その先輩方が必死でトラブルを解消しようとしてくれているのに、それがドリフのドタバタコントのようで滑稽でした。(失礼!!)
私は笑いをこらえながら自艇の状況を見つつ、「小春」の様子も伺っていましたが、相手艇は深刻そうです。
大きく風下にコースアウトし、メインセイル1枚で走っています。
無理もありません。

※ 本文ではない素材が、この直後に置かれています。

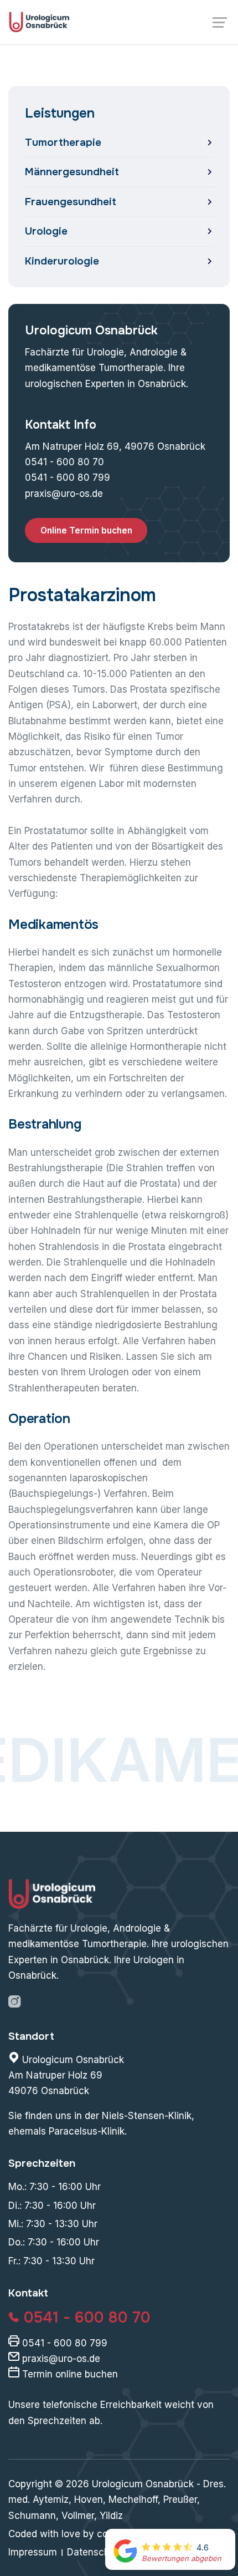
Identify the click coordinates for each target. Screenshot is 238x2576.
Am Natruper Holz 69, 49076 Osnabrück (115, 446)
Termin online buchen (68, 2374)
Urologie (46, 231)
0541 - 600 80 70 (64, 462)
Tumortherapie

こちらは5人乗っていますが、あちらは35ftレーサーなのにダブルハンドです。

「ホワイトホーク」はトラブルを解消し、最終レグでついにトップに立ちました。
『集中してセイルトリムをお願いしまーす!!』
『メインシート引いて〜!!、出して〜!!、引いて〜!!』
メイントリムをしてくれていたS本先輩の息使いが、''ゼェーゼェー、ハァーハァー''激しくなってきます。
大変失礼ながら、この息使いが面白くて、半笑いで舵を握っていました。

後ろから「小春」が猛追してきます。
’’ゼェーゼェー、ハァーハァー’’が気になりますが、もう大丈夫。
「プゥーーー!!」
フィニッシュのホーンが鳴りました。
別府湯けむりレース15年ぶりのファーストフィニッシュです。

 

ハーバーに戻って片付けをし、S本先輩が持ってきてくれた高級芋焼酎で祝杯。
昨年の事があるので、結果は最後まで安心できません。
とりあえずは、ファーストフィニッシュと乗員みんなのナイスファイトに乾杯!!

 

今回は完勝でした。
こんなに清々しい気分で危なげない勝利を確信できたことはありません。
回航からレースまですべて帯同してくださった高知のK村さん。
いつも応援に駆けつけてくださる長崎の先輩方。
昨年と同じメンバーで勝利の喜びを分かち合えたことをとても嬉しく思います。
また、大分2連戦でレースを開催してくださった佐伯セーリングクラブと別府ヨットクラブの皆様に感謝いたします。

 

表彰式後の祝勝会はレース中の’’ドタバタ劇’’と’’ゼェーゼェー、ハァーハァー’’をつまみに酒が進み、〆は天丼を腹いっぱい食べて満足しました。

 

今シーズンの初戦は「佐伯」、最終戦は「別府」でしたが、どちらも好成績の良いシーズンでした。
来年は各地のヨットレースが再開し、賑やかなシーズンを迎えられることを願っています。